Un taxidermista honesto (dicen por ahí todas las sinopsis), lleva toda su vida encerrado en su taller de embalsamamiento, convencido de que él podría perpetrar los robos más espectaculares de la historia. Al fin y al cabo, el hombre no es tonto, y en los cinco primeros minutos ya nos quedan claras sus habilidades: una memoria portentosa, una gran capacidad de observación y un buen sentido de la planificación. Cualidades que les faltan a los ladrones de medio pelo que abundan por el mundo, siendo ésta la principal causa de todas las chapuzas que se ven por ahí (a juicio del taxidermista).

La historia lleva a nuestro protagonista a una partida de caza en el agreste paisaje patagónico. Y allí los sucesos se precipitan de manera que en cuestión de un día, el taxidermista se ve liderando el robo a un Casino. El cómo llega a esta situación, es una pregunta que sólo se puede responder atendiendo al magnífico talento de Bielinsky a la hora de enredar las tramas y abrir y cerrar las espitas necesarias para que los personajes vayan por dónde él quiere sin correr el peligro de que los espectadores le denuncien por tongo. Las habilidades ya antes demostradas por su protagonista (habilidades sin lugar a dudas compartidas por el director), propician que éste se involucre en el robo, dando el salto mortal de la teoría a la práctica, que como ya se sabe, es el más difícil.

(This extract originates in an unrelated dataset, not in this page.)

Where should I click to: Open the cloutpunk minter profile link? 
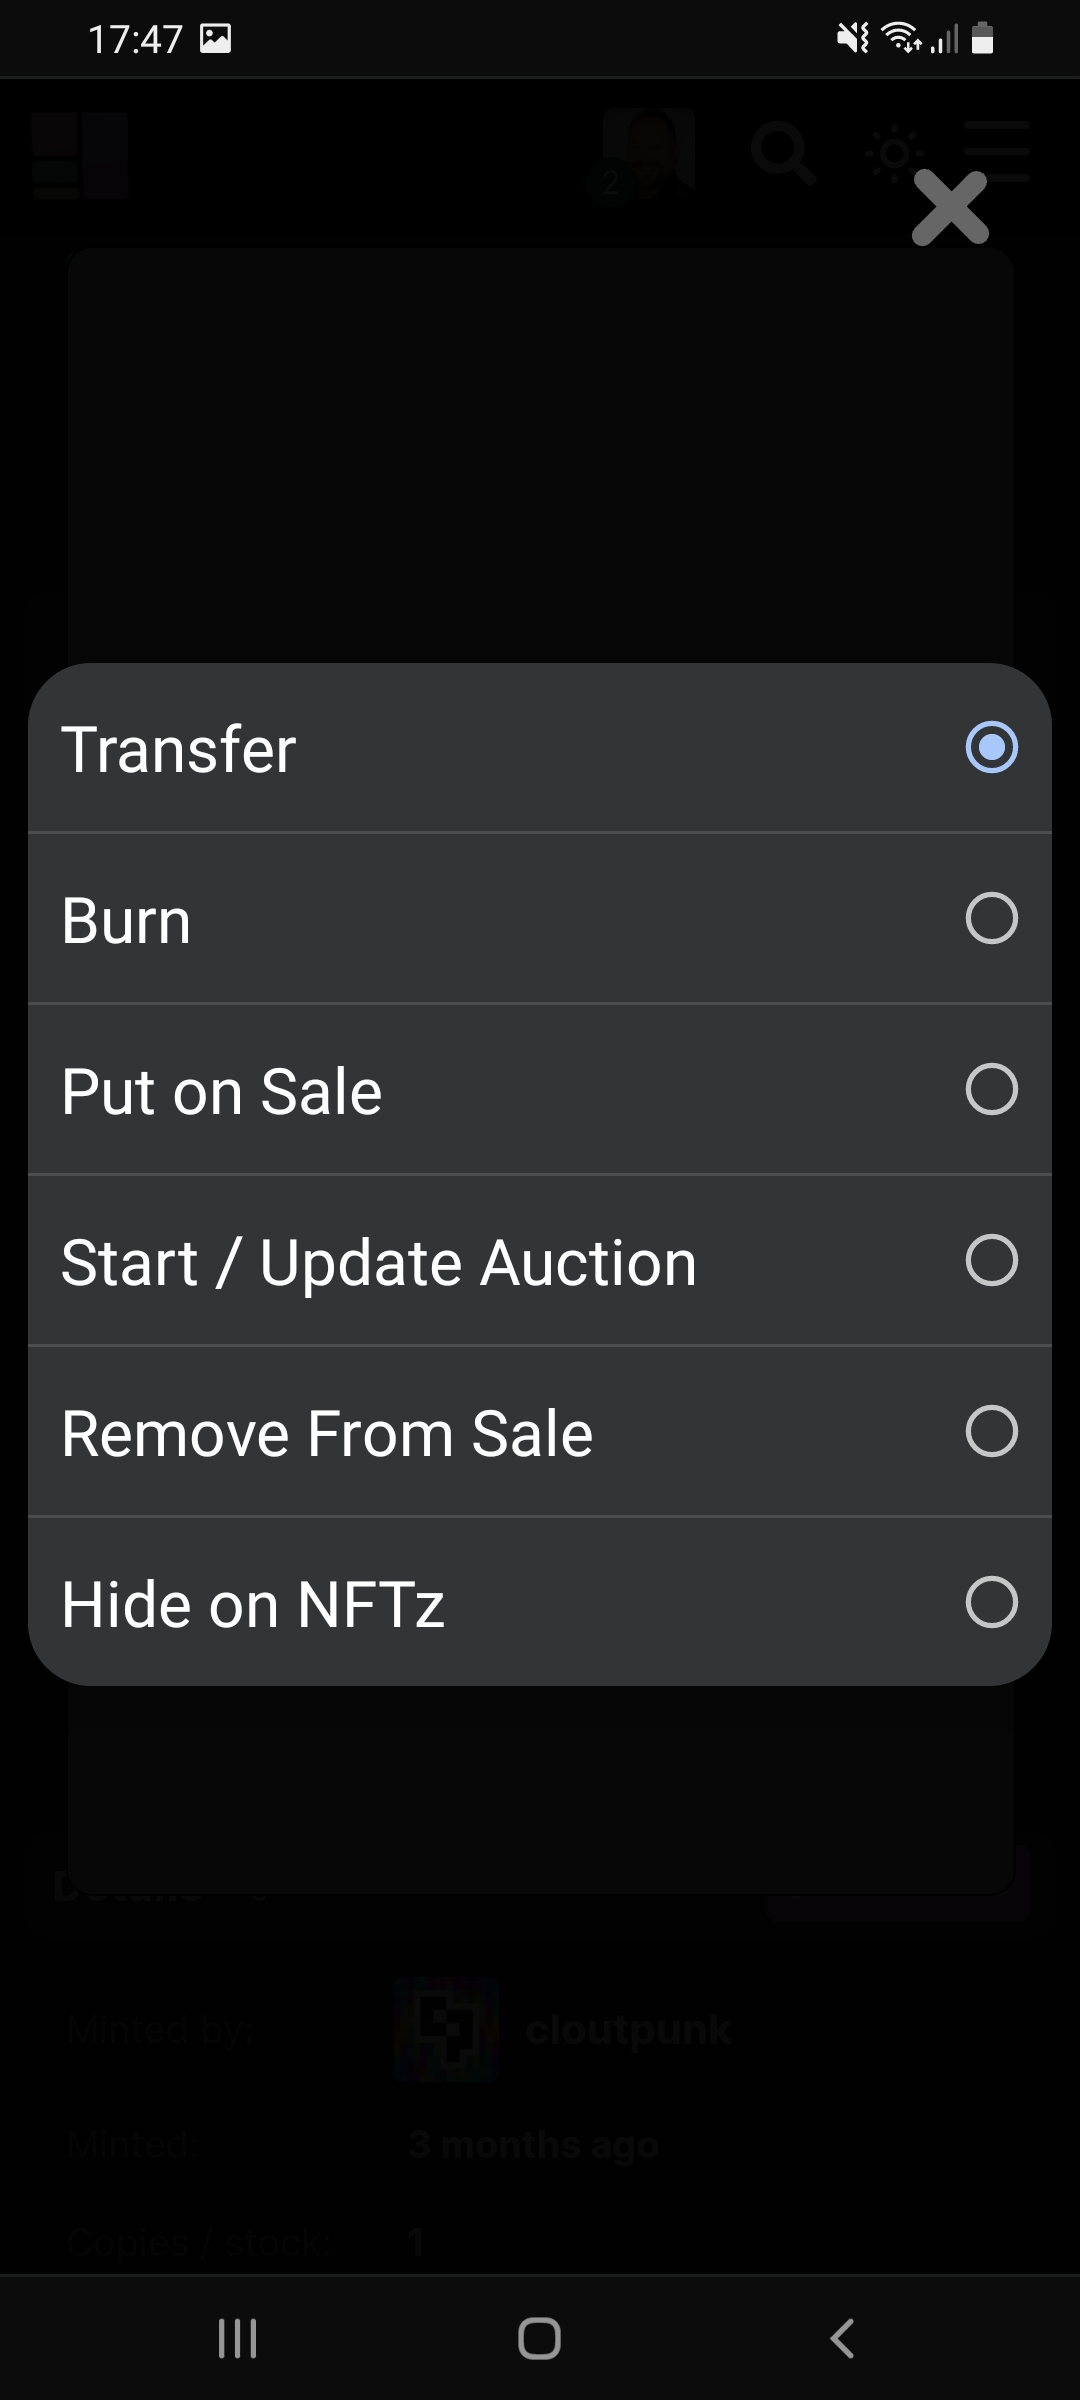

Sin embargo en este caso, la mejor práctica no es una buena teoría como dicen por ahí, porque el taxidermista teoría tiene un rato largo, pero Bielinsky ha querido impregnar a los aspectos ilegales de esta película, de un aura realmente oscura... Tanto los delincuentes, como los robos, como los disparos suenan en esta ocasión mucho peor que en su primer filme, y el espectador no puede dejar de pensar que quizás el cine nos engaña un poco cuando nos presenta de forma tan encantadora lo "fuera de la ley" (incluida "Nueve reinas"). Por si eso fuera poco, no quiero dejar de citar otra de las "habilidades mentales" del taxidermista: la epilepsia. Dolencia que retratada de manera sugerente por el director, hace que toda la trama transcurrida en la Patagonia tenga cierto deje de sueño, o quizás mejor aún, de pesadilla.

La película se inicia con una descripción de personajes muy acertada, y en su primer acto pone sin lugar a dudas muy a prueba la paciencia del espectador con una dedicación excesiva al retrato (a esas alturas ya repetitivo) de su protagonista, por lo que más de uno desconectará en ese momento de la historia. Sin embargo, cuando la cosa se aplica al robo, "El aura" logra captar toda la atención del espectador, pudiendo casi decirse que cuando uno ha acabado de retirarse todas las legañas es cuando realmente empieza lo bueno. Con ecos del cine negro clásico, Bielinsky ha sabido, sin embargo, dotar a su segundo filme de un tono un algo espectral, donde queda claro que las fantasías dejan de serlo cuando se convierten en realidad, si es que ha habido algo de realidad en todo esto...

Muy en la actual línea continental (continental americana), "El aura" nos ofrece un color grisáceo y unas hermosas panorámicas que contrariamente a convertir la película en una colección de postales, ayudan a recrear ese ambiente fantasmagórico contribuyendo al mismo tiempo a la idea de lo descolocado de un personaje en una atmósfera que no es la suya, y en un mundo que tampoco es el suyo. Todo en esta película es sugerente, pese a tratar un tema descarnadamente realista. Y si algo es sugerente es el plano final, tan abierto, que una no sabe si el taxidermista se ha trasmutado en el dueño del lobo, o si por el contrario, acabará disecando todo aquello...

Recomendada para partidarios del tocomocho.